Давайте спросим себя — какая разница между религиозным фильмом и фильмом христианским. Быть может, это лучше всего уяснит значение слова “религиозный”. Большинство людей, не раздумывая, сказало бы, что это одно и то же. На самом деле разница есть, и весьма важная. Христианский фильм — это фильм, в котором выражена христианская оценка ситуаций, христианский взгляд на личностные отношения, христианское понимание цели и смысла жизни. Религиозный же фильм — это фильм, посвященный определенной области знания или деятельности. Он может быть на библейскую, или квазибиблейскую тему, или на тему о монахинях, о Лурде, о религиозных движениях или религиозном опыте. Поэтому в христианском фильме может не быть ничего специфически “религиозного”, а религиозный фильм может, как мы знаем, быть тошнотворным и абсолютно не христианским.

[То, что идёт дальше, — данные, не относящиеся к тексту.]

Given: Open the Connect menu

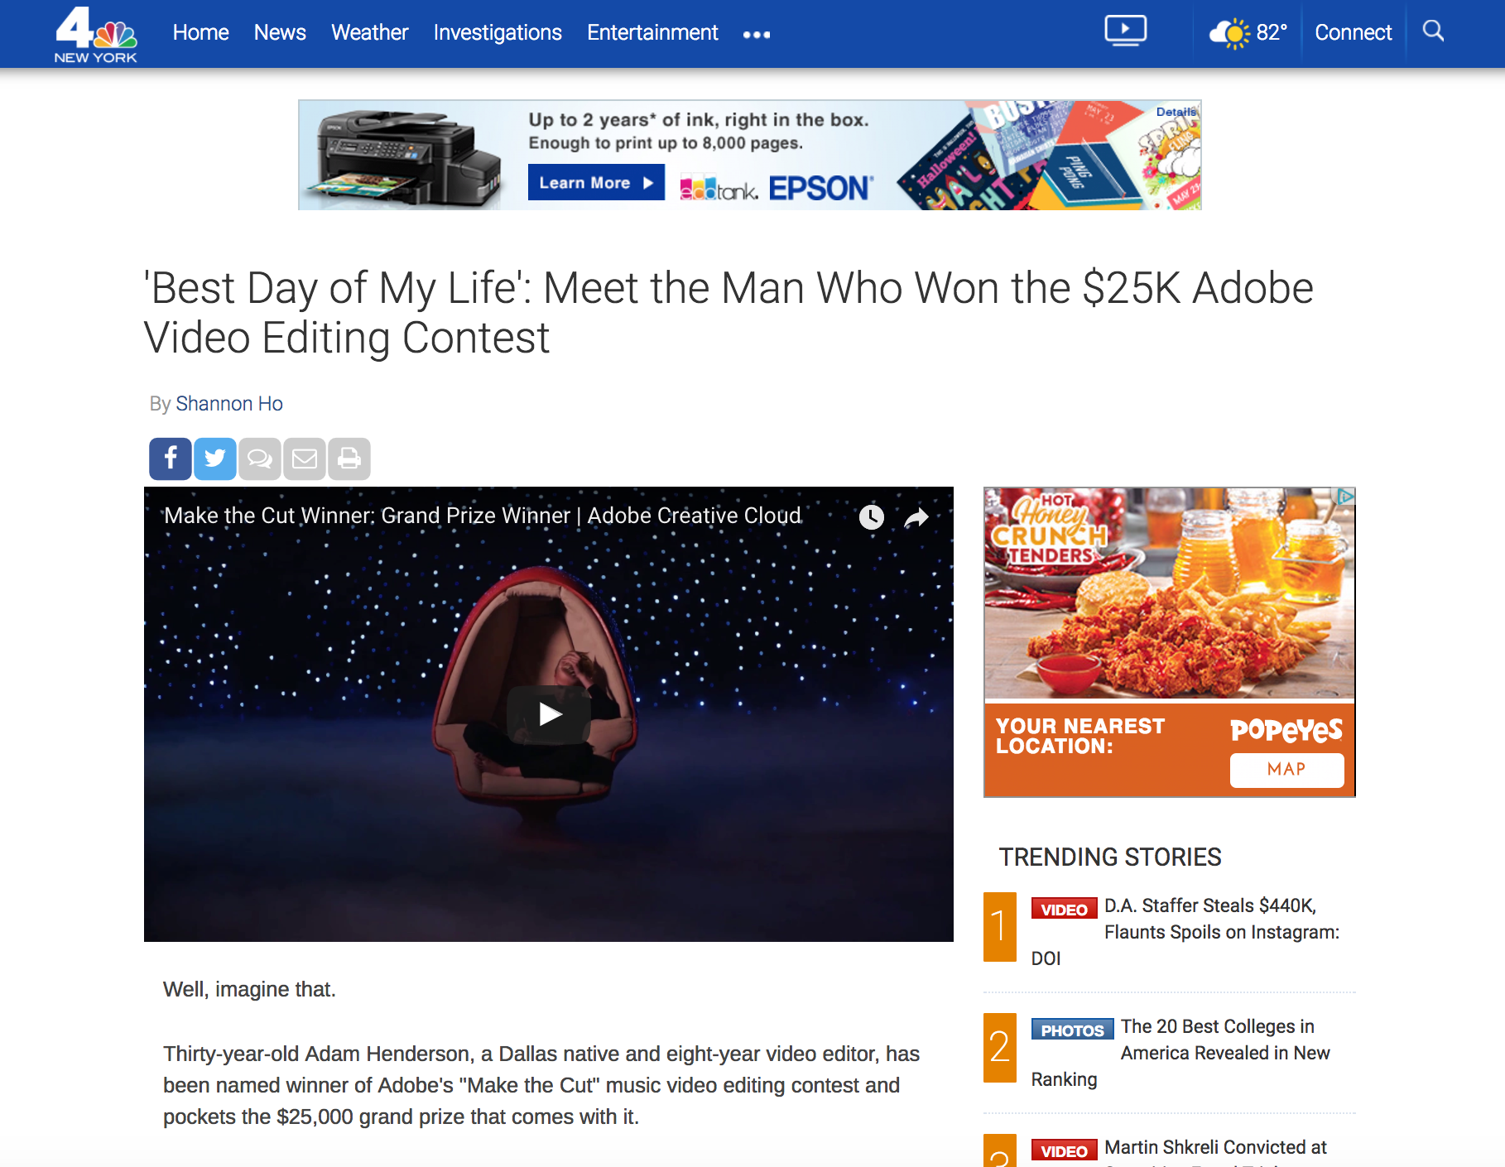Looking at the screenshot, I should point(1354,32).
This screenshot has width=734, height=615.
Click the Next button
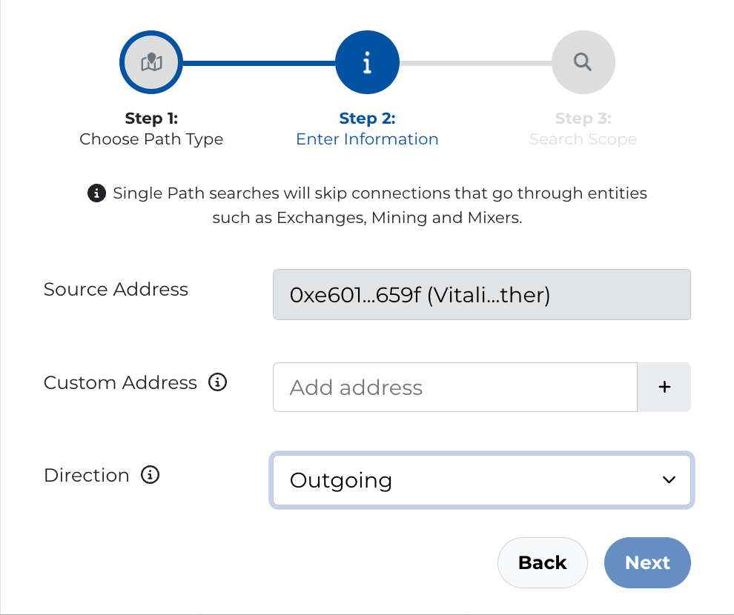[x=647, y=562]
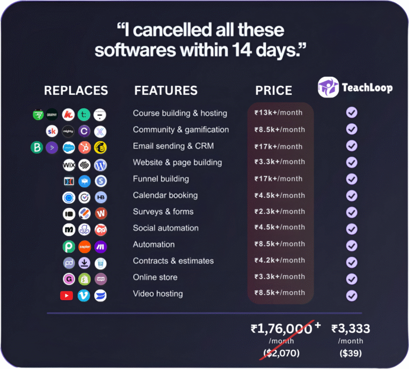Click the blue Vimeo icon
The height and width of the screenshot is (369, 409).
pyautogui.click(x=84, y=295)
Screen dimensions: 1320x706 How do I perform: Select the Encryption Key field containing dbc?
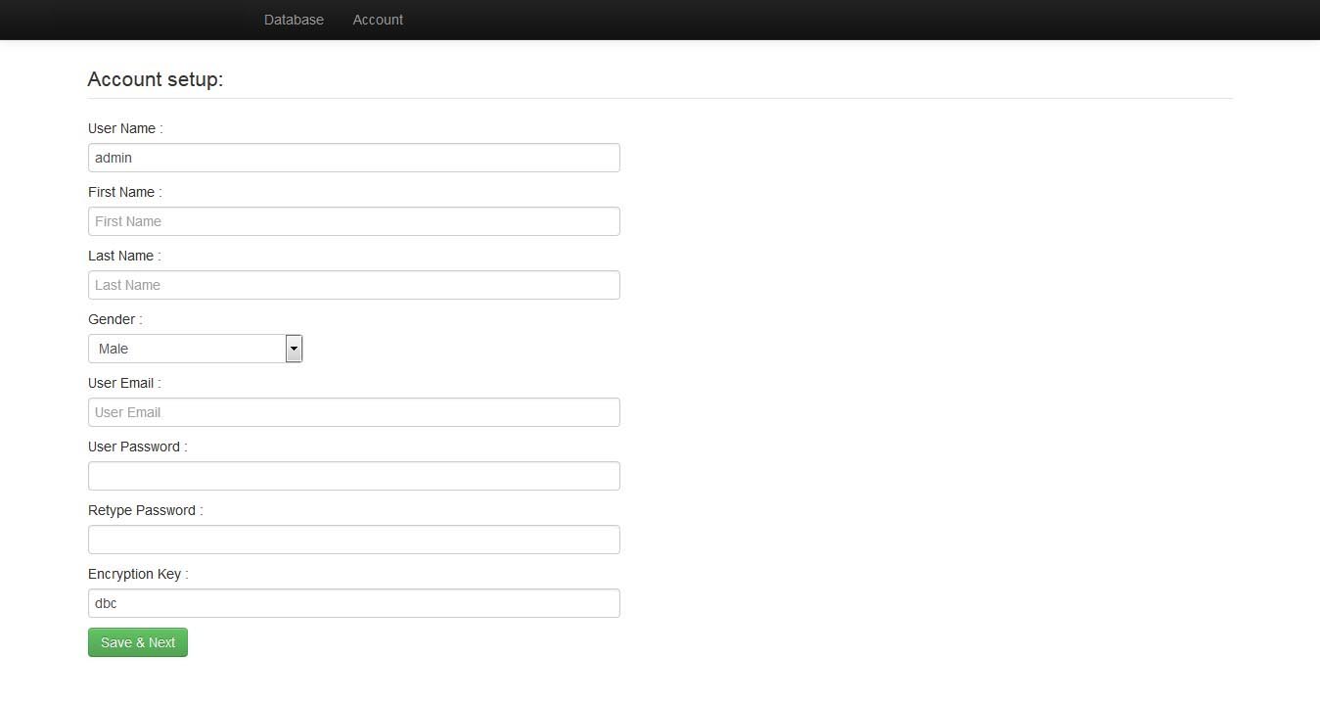[353, 603]
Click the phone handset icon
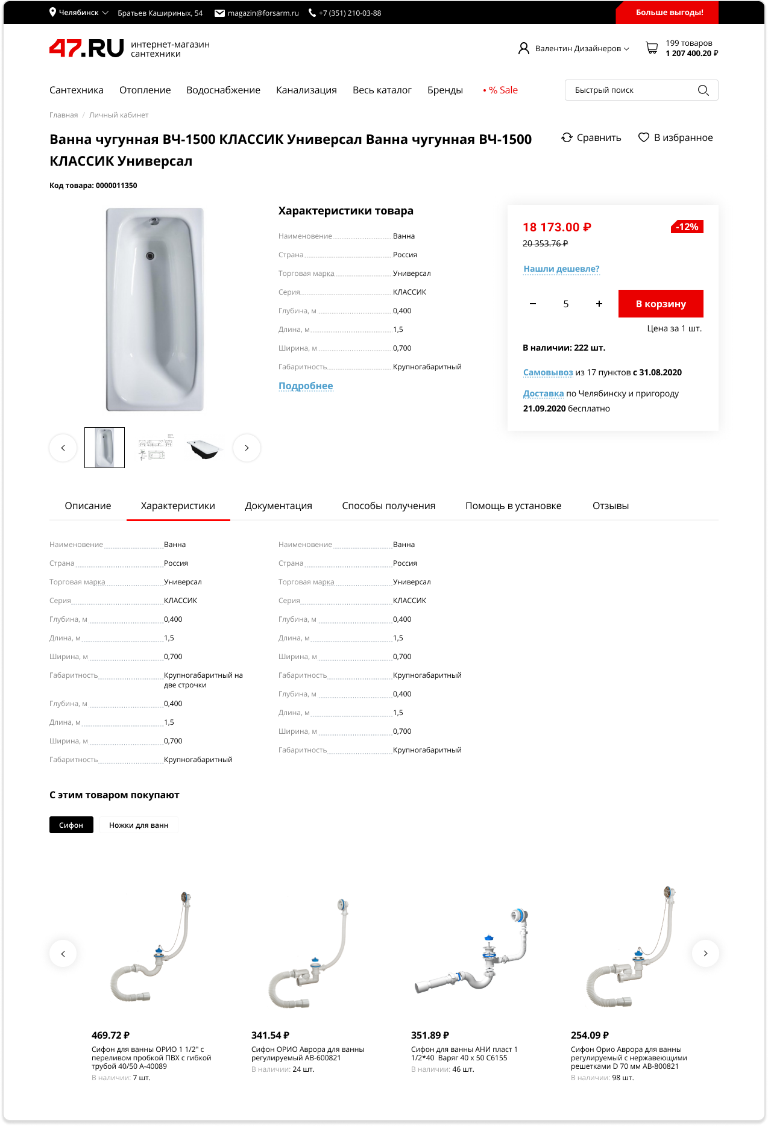This screenshot has width=768, height=1126. [312, 13]
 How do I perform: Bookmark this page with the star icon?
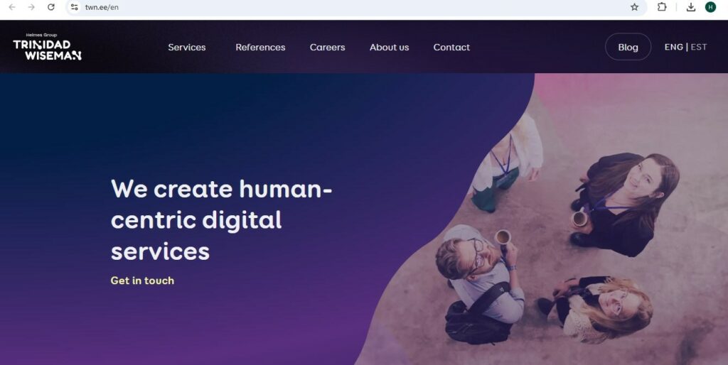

“Религиозное” в том смысле, в каком мы говорим о “религиозных орденах” [175] , является антитезой “мирскому”. В этом смысле “религиозное” составляет особую сферу жизни, которая противопоставляется “мирскому”; в широком же, не специальном смысле “религиозное” включает в себя все, что происходит вокруг алтаря — буквально или образно говоря. Это некая частная область деятельности или жизненного опыта, в которую человек может “удалиться”, “уйти”, — область со своей особенной психологией и социологией. “Религиозное возрождение” означает расцвет этой сферы опыта и деятельности, а ее сокращение и упадок называются процессом секуляризации. И, как нетрудно понять, все церкви проявляют естественную заинтересованность в первом и оплакивают второе.
175
В английском языке, как и во многих других, слово “religious” часто употребляется в значении “монашеский”: religious order — монашеский орден, religious life — монашеская жизнь.